Each line of the entries, from the first to the line containing "Given: Open the Subscriptions section", is to be transcribed exactly as it stands; include no other lines.
+ + + +
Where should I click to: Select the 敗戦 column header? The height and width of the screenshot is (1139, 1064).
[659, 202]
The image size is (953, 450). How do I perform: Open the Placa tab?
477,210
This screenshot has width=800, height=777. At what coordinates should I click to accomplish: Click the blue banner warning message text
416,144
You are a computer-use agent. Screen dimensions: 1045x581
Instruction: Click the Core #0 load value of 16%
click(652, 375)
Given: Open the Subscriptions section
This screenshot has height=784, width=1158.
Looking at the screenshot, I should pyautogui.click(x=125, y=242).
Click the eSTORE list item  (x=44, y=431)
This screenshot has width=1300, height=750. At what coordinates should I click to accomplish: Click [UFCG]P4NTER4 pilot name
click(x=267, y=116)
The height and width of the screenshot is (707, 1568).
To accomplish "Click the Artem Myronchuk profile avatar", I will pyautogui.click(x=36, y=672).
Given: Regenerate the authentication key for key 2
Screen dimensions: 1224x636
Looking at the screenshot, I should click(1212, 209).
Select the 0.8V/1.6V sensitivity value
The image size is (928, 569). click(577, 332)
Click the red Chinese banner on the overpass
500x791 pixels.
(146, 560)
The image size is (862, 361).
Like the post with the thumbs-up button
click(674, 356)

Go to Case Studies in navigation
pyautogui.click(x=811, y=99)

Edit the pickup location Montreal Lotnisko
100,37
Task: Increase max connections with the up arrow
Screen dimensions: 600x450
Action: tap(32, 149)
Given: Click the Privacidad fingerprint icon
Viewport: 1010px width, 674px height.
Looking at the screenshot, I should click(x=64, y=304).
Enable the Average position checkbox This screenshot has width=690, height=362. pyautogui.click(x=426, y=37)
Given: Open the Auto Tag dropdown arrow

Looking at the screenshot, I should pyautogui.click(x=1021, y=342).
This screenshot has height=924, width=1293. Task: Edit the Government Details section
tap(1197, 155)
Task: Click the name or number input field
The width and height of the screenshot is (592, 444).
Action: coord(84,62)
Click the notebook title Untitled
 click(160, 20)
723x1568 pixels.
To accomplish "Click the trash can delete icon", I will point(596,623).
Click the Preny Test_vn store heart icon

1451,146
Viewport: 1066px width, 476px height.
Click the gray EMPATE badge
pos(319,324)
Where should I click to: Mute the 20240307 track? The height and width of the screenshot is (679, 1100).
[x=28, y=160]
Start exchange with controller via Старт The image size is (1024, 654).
+ + + +
— Completed task —
Where should I click to: Select the 敗戦 column header? The height and width of the screenshot is (1139, 1064).
[659, 202]
The image size is (953, 450). How do I perform: Open the Placa tab?
477,210
This screenshot has width=800, height=777. At what coordinates should I click to accomplish: Click the blue banner warning message text
416,144
You are a computer-use agent. Screen dimensions: 1045x581
Instruction: Click the Core #0 load value of 16%
click(652, 375)
Given: Open the Subscriptions section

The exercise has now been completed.